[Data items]
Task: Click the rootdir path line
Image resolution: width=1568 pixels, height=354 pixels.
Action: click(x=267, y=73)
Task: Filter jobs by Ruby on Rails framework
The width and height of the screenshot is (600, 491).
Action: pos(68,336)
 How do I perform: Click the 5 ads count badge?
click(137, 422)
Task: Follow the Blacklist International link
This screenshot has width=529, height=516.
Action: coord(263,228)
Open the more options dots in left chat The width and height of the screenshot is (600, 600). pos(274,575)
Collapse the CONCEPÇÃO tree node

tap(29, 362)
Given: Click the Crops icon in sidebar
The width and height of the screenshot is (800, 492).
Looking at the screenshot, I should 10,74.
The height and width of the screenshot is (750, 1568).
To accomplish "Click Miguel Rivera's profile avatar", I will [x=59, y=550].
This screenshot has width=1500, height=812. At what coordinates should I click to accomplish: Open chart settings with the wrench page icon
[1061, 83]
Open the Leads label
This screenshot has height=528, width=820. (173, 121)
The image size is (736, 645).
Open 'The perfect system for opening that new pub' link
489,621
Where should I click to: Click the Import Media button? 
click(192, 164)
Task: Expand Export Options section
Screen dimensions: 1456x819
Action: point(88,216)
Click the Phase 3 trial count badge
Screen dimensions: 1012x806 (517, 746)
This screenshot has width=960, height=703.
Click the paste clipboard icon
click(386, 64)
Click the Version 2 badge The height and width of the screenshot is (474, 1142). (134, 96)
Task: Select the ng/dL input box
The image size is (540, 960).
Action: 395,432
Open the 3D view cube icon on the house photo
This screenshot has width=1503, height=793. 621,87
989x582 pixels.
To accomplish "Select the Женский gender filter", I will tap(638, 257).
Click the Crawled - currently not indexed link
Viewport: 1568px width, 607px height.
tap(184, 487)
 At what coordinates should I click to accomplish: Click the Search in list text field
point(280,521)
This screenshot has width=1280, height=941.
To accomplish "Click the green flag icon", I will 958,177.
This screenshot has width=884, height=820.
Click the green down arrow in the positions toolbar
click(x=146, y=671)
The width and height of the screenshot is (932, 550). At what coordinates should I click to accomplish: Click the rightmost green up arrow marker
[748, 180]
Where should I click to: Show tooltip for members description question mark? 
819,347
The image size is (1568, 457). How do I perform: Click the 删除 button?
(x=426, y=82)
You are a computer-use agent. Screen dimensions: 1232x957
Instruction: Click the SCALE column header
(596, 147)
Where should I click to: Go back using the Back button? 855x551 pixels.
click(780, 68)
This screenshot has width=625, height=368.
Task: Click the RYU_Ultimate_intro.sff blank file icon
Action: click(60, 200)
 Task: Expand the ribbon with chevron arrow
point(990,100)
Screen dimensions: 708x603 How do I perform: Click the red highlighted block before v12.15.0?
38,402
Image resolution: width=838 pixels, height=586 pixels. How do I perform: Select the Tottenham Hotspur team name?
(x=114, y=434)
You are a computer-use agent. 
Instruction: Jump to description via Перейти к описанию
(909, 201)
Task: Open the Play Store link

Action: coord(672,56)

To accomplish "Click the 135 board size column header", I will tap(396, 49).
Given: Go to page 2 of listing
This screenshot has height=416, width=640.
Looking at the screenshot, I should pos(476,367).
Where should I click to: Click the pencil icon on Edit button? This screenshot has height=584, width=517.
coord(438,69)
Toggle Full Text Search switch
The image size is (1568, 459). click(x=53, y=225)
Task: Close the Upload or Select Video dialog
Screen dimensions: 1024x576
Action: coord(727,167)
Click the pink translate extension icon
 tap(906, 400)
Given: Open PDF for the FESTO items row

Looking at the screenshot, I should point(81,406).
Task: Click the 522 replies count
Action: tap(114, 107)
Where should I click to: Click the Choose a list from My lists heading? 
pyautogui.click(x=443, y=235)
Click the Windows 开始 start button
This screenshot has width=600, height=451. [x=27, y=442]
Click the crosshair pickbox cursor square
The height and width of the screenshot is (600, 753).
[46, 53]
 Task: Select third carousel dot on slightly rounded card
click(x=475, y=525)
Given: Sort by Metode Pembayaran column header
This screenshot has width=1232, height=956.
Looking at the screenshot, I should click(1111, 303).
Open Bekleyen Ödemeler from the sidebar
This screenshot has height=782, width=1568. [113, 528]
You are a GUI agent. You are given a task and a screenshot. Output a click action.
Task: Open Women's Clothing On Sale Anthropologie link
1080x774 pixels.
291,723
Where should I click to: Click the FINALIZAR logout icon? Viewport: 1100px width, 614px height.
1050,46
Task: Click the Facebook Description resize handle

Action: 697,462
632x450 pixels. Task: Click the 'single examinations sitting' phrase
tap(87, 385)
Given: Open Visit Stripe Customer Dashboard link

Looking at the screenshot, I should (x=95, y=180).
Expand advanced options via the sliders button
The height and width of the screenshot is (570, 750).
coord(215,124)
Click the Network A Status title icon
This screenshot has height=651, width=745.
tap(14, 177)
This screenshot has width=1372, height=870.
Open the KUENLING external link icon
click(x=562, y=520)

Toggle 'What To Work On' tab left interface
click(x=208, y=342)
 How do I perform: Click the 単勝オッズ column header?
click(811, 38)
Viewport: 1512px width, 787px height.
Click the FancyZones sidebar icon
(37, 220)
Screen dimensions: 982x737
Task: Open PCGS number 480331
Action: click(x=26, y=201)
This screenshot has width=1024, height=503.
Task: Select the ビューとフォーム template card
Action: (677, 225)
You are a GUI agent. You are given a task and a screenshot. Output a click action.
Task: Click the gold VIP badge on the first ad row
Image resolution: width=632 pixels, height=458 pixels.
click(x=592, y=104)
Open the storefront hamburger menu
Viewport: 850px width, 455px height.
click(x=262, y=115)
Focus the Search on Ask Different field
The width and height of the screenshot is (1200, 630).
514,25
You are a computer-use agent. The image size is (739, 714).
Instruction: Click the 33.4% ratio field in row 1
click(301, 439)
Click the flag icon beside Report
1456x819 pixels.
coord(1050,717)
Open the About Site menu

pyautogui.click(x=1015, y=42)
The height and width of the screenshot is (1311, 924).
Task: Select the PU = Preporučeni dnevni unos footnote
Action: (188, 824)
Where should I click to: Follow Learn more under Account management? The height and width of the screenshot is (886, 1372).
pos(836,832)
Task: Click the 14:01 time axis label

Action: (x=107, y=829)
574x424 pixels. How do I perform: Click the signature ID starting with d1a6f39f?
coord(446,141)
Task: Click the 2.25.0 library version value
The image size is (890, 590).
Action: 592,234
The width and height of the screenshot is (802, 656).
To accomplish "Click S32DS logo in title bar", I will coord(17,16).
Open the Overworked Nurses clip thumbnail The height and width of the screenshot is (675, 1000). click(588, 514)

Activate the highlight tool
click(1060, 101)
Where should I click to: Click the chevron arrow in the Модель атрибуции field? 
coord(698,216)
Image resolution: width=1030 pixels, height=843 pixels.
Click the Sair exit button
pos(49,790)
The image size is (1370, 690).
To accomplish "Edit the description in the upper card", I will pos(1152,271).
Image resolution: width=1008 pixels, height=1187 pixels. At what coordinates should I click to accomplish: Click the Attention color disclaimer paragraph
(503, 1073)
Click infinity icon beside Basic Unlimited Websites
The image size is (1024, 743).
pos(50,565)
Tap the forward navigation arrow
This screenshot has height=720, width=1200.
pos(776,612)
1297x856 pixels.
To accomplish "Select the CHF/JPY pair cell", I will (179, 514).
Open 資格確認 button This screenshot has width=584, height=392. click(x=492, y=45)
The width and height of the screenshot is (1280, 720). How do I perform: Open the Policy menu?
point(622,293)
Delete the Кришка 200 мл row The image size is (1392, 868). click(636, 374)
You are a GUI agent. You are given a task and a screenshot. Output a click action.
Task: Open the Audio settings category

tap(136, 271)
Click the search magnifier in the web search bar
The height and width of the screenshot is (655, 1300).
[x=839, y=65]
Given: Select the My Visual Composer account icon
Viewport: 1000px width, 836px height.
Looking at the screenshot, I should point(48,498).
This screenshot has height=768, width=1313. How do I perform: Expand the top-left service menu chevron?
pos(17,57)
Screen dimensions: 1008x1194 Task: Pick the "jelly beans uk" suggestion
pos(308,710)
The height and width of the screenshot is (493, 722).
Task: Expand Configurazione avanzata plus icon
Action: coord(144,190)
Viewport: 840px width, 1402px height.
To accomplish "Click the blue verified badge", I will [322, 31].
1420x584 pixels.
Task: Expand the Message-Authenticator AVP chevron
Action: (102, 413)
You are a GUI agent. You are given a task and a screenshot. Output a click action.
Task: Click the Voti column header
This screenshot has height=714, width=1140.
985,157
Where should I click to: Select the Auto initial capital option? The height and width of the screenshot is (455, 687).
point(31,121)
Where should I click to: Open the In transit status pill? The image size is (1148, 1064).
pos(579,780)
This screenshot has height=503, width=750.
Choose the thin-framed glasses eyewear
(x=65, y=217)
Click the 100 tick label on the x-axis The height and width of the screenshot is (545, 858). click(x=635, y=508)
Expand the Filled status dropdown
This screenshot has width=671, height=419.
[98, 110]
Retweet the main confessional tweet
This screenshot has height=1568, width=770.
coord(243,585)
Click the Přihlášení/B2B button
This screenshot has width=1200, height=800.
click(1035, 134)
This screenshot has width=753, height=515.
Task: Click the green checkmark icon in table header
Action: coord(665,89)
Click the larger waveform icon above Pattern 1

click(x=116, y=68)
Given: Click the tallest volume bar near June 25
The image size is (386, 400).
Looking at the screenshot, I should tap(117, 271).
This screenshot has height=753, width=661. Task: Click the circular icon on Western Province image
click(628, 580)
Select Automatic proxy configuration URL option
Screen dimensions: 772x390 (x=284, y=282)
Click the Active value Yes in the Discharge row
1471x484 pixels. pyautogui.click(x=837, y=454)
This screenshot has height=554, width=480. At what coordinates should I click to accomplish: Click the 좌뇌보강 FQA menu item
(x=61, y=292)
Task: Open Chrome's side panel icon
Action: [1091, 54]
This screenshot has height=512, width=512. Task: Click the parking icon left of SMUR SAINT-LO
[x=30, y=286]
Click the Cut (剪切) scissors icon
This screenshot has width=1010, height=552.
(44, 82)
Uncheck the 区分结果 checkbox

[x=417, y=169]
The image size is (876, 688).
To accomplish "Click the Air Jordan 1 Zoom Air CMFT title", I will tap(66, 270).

§ What you have to do
Within the entries above, find each line where "computer" appears; copy every one.

§ Exercise response
You are a computer-use agent. Screen dimensions: 1232x957
You are a computer-use agent. 
You are a computer-use agent. The image size is (739, 714).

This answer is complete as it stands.